Laurance le miró con agudeza y repuso:
—Estamos en la Gran Nube de Magallanes.
—¿Está eso bien definido? —preguntó Dominici.
—Tan bien definido como es posible hacerlo —declaró el Comandante sin vacilar—. Hemos encontrado la estrella S del Dorado y algunas variables del tipo RR de Lyra, de lo que estamos bien seguros. En la forma en que hemos explorado la población estelar, existen muchas Cefeidas, muchas estrellas del tipo O y B y K supergigantes, lo que concuerda perfectamente con la estructura de la formación extragaláctica de la Gran Nube de Magallanes.
—Pero ¿qué hay de estrellas del tipo Sol, como la nuestra? —preguntó ansiosamente Stone—. ¿Han encontrado ya alguna? Esas otras que usted ha mencionado no son apropiadas para pensar en quedarse en sus sistemas, ¿verdad?
—No pienso que tengamos que preocuparnos demasiado por eso —repuso Laurance con una sonrisa algo nerviosa.
—¿Qué quiere usted decir?
—Pues que las cosas ya no dependen de nosotros, que están fuera del alcance de nuestras manos.

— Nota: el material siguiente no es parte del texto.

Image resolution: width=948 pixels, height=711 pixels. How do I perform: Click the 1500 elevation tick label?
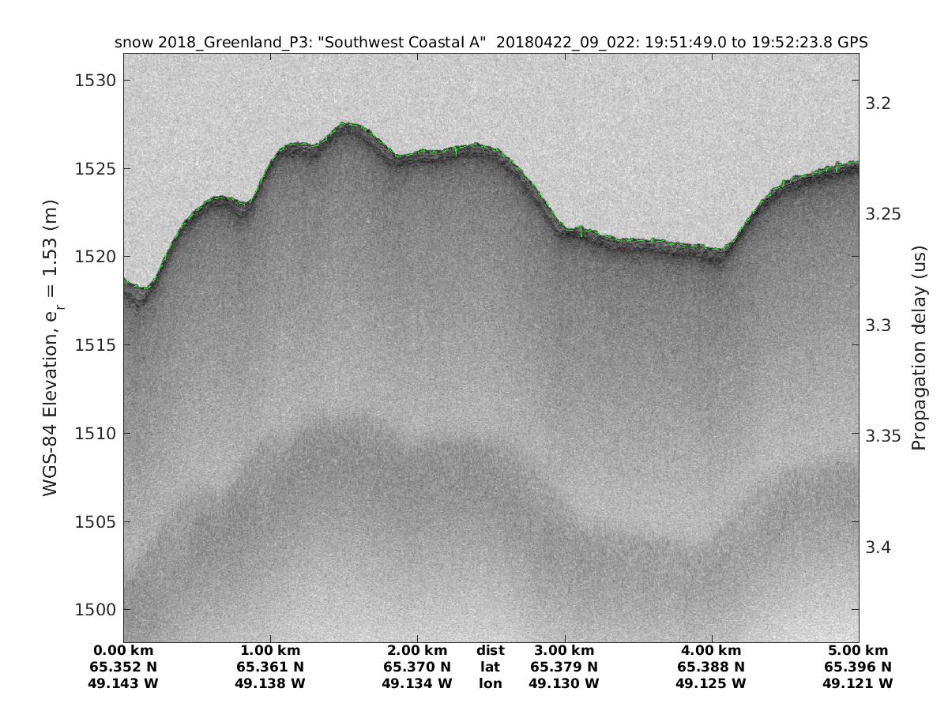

Por primera vez, Bernard comprobó lo que debería haber sido inmediatamente obvio para él, excepto que era algo que nadie se hubiera atrevido a pensarlo. Se dio perfecta cuenta de que los cinco hombres habían abandonado la cabina de control al mismo tiempo. Aquello no había sucedido nunca en todo el viaje. Pero Laurance, Clive y Nakamura estaban allí, y Peterszoon y Hernández esperando en el exterior. Y sin nadie en la cabina de control…
—¿Qué está ocurriendo? —preguntó Bernard atacado de pánico—. ¿Quién pilota la astronave?
—Eso es lo que me gustaría saber —repuso Laurance, dirigiéndose hacia la pantalla visora—. Hace una hora aproximadamente que una fuerza externa nos está controlando a todos. Estamos totalmente incapacitados para maniobrar por nuestra propia, voluntad. Somos arrastrados por una mano invisible, y hacia un sol amarillo que está ya ahí mismo.
XII
A la deriva y hacia abajo, cayendo siempre, a través de la negrura del espacio, pasando de largo los brillantes soles de aquel cielo ignoto y arrastrados como una mota inútil… sin que nadie fuese capaz de hacer nada por evitarlo. A bordo del XV-ftl, nueve hombres esperaban impotentes.